Paradoxalement, l’individualisme ne produit pas d’individus distincts, il les agglomère en une foule solitaire, selon l’expression de David Riesman en 1950. L’individu massifié se croit tout-puissant grâce aux appareils que l’industrie numérique met entre ses doigts, mais perd en fait son autonomie, soumis aux directives de puissantes sociétés américaines, les GAFAM (Google, Amazon, Facebook, Apple, Microsoft). L’individualisme uniformise les gens sans les unir. Les ensembles politiques s’effacent au profit de bandes éphémères, mues par le désir de consommer, de jouir et de détruire. Les techniques de communication permettent de s’affranchir du lieu sans créer de vraies communautés de substitution.

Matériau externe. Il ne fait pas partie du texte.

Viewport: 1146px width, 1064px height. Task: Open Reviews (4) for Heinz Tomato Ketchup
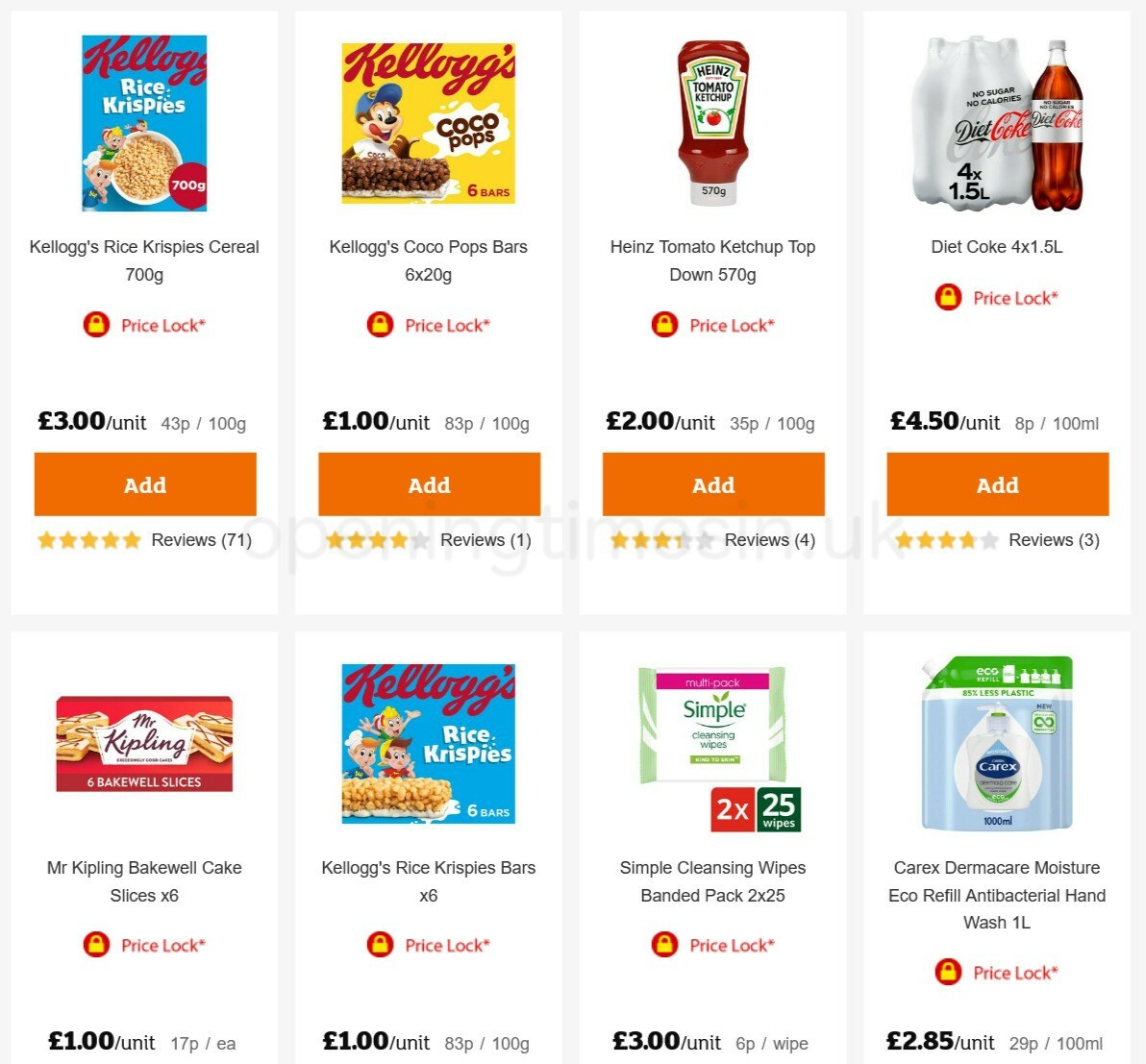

Après les guerres de religion, le libéralisme promet un monde meilleur, en harmonie avec les droits naturels détenus par tout individu. Il met sa confiance dans le libre gouvernement de chacun selon sa conscience. Les individus seront égaux sur la ligne de départ d’une course à l’enrichissement. Leur ascension dépendra de leur application au travail. Une main invisible régulera l’offre et la demande et apaisera la concurrence. Le doux commerce assurera paix et abondance.

Il faut avouer que cette promesse vieille de trois siècles a été tenue sur une grande partie de la planète, la prospérité et la maîtrise technique ayant été acquises, non sans mal: deux guerres mondiales dévastatrices, un accroissement trop rapide de la population du globe, une consommation illimitée des ressources de ce monde, des atteintes aux conditions de survie.

Après la Seconde Guerre mondiale, le néo-libéralisme s’est accommodé de l’Etat-providence. Des correctifs ont été apportés: indemnités en cas de chômage, assurance-maladie et pensions de retraite compensaient les effets de la concurrence mondiale, du travail à la chaîne et de salaires parfois dérisoires. Durant les Trente Glorieuses, le niveau de vie général s’éleva, la consommation fut stimulée, le choix de produits et de divertissement se diversifia, la durée du travail diminua et les salaires augmentèrent.

En 1973, le choc pétrolier grippa la machine. Les premières délocalisations eurent lieu, la compétition accrue comprima les corps et les esprits. La main-d’œuvre sous-payée du Sud permit de diminuer les prix au Nord tout en y augmentant le chômage.

Selon Mme Thatcher, aucune alternative au libéralisme n’était concevable. La mobilisation économique générale était décrétée. Le tournant néo-libéral imposa une politique de rigueur budgétaire, le management exigea des employés un niveau plus élevé d’adaptabilité, de flexibilité et de créativité. La consommation de produits et jouissances variés faisait oublier la servitude au travail. La famille et la patrie cédaient le pas devant le rêve de l’individu planétaire autonome. Chacun était appelé à gérer son capital humain, à devenir l’entrepreneur de soi-même. Just do it, nous enjoignait la firme Nike. Les syndicats perdaient leurs adhérents. There is no such thing as society, la société n’existe pas, disait aussi Mme Thatcher.